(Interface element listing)
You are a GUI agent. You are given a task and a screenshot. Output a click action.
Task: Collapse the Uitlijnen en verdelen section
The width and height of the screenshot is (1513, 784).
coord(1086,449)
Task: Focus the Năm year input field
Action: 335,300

### What the task requires
Repeat the lines of this listing without any changes.

### Response to the task
You are a GUI agent. You are given a task and a screenshot. Output a click action.
Task: Collapse the Uitlijnen en verdelen section
The width and height of the screenshot is (1513, 784).
coord(1086,449)
Task: Focus the Năm year input field
Action: 335,300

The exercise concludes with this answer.